Although the advance report on second-quarter
GDP was disappointing, at only a 1.1 percent annual growth
rate, it contained positive news: Inventory cutting seemed
to be coming to an end, business investment grew for the first
time in two years and recent declines in the dollar exchange
rate make it unlikely that the 1.8 percentage points lost
to foreign trade will be repeated going forward. All in all,
the U.S. expansion is shaping up as a slow recovery-perhaps
a repeat of the jobless recovery of the early 1990s-and not
a double-dip recession.
The slow recovery means limited growth
and few jobs for Texas until the U.S. expansion gains momentum.
The Texas Leading Index has been flat since January, consistently
signaling sluggish growth ahead. Texans simply need to show
some patience in waiting for the job market to heat up again.

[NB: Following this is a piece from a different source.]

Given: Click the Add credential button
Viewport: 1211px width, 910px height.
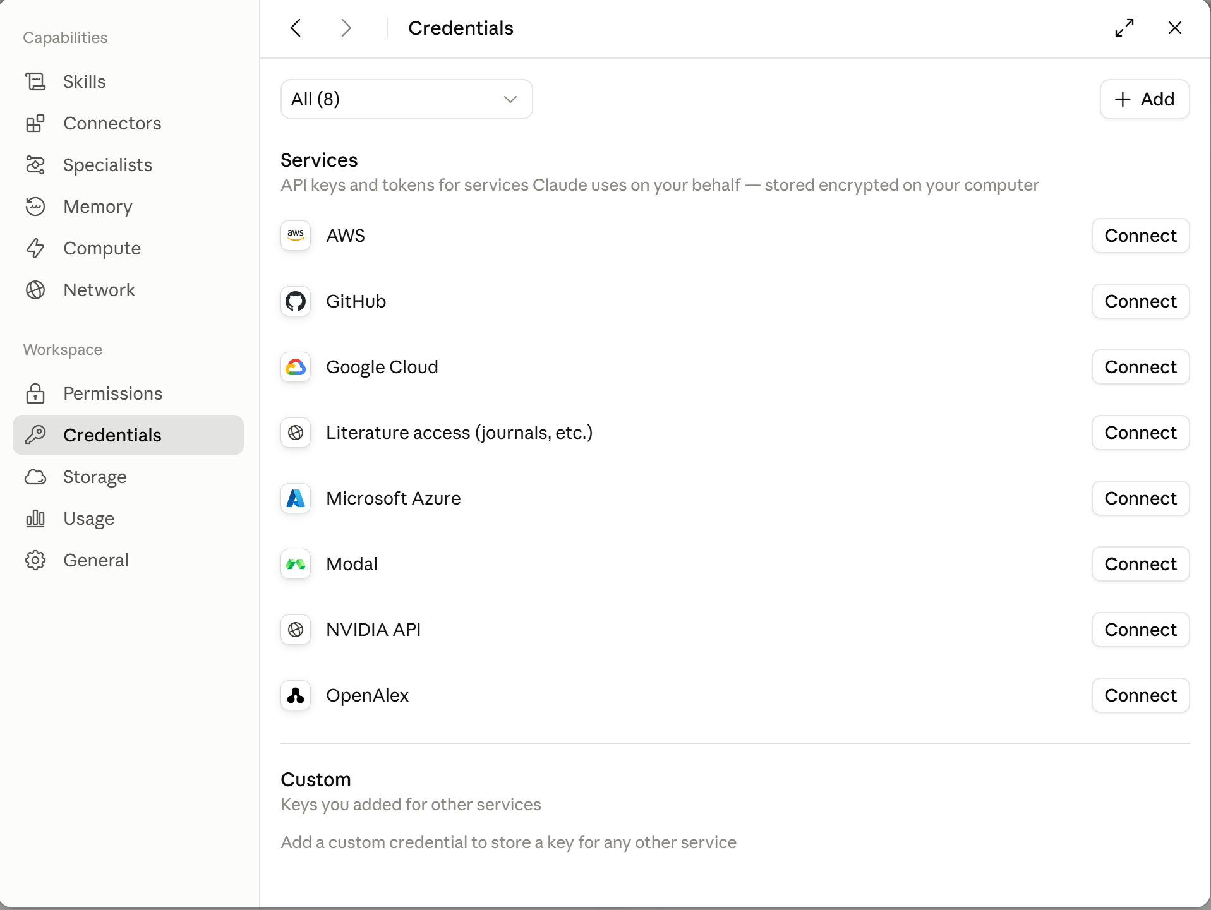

The state's historical advantages of a young labor force,
good business climate, low costs and strategic location remain
in place. As we put the excesses of the 1990s behind us, we
can expect both the U.S. and Texas economies to return to
high levels of performance.
Houston
Beige Book
August 2002
Houston's job market weakened slightly
over the summer, giving back the few thousand jobs it had
managed to add over the first half of the year. With the U.S.
economy growing slowly and drilling activity moving sideways,
only scattered signs remain that the local economy is making
any progress. These include increased demand for chemicals
on the ship channel and four straight months of weak expansion,
indicated by the Houston Purchasing Managers Index. Beneficial
effects of the U.S. recovery should spread through the local
economy the rest of this year, but the drilling outlook depends
on natural gas inventories and weather.
Retail and Autos
Retailers continue to report sales
falling short of plan in recent weeks. The sales tax holiday
was disappointing, with most stores failing to match last
year. Discounters and specialty stores are finding it easier
to meet sales plans than furniture and department stores.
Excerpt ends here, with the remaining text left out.